Stored data entries

──────────────────────────────

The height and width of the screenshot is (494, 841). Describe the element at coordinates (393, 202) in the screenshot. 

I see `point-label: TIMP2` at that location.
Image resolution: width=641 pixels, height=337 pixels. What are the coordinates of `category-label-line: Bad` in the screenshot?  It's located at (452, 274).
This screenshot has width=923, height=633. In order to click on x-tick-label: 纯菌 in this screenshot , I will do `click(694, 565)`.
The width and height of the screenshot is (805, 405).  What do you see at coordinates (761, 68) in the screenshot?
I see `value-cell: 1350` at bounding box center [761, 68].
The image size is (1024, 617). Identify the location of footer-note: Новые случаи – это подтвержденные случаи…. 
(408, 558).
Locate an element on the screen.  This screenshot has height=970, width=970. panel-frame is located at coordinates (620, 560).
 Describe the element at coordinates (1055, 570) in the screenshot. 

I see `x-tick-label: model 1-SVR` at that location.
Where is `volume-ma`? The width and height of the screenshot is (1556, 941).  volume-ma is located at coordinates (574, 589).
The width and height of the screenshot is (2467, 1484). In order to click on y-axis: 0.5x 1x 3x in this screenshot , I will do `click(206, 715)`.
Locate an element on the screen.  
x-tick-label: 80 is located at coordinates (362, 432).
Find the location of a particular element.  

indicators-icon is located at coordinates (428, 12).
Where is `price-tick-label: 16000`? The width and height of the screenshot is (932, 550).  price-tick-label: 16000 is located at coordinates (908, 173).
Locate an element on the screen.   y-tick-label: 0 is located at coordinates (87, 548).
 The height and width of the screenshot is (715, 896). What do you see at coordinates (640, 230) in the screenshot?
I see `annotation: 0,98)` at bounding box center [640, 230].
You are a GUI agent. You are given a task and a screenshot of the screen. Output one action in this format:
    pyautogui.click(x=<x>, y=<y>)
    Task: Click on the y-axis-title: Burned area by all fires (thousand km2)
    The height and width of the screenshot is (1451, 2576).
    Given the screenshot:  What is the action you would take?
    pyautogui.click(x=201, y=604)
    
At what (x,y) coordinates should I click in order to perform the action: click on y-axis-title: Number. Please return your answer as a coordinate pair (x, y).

──────────────────────────────

Work task:
Copy out the records starting with the line that contains "Describe the element at coordinates (1055, 570)" and continuing through the line that contains "center [640, 230].", keeping every character as it appears.

Solution below:
 Describe the element at coordinates (1055, 570) in the screenshot. 

I see `x-tick-label: model 1-SVR` at that location.
Where is `volume-ma`? The width and height of the screenshot is (1556, 941).  volume-ma is located at coordinates (574, 589).
The width and height of the screenshot is (2467, 1484). In order to click on y-axis: 0.5x 1x 3x in this screenshot , I will do `click(206, 715)`.
Locate an element on the screen.  
x-tick-label: 80 is located at coordinates (362, 432).
Find the location of a particular element.  

indicators-icon is located at coordinates (428, 12).
Where is `price-tick-label: 16000`? The width and height of the screenshot is (932, 550).  price-tick-label: 16000 is located at coordinates (908, 173).
Locate an element on the screen.   y-tick-label: 0 is located at coordinates (87, 548).
 The height and width of the screenshot is (715, 896). What do you see at coordinates (640, 230) in the screenshot?
I see `annotation: 0,98)` at bounding box center [640, 230].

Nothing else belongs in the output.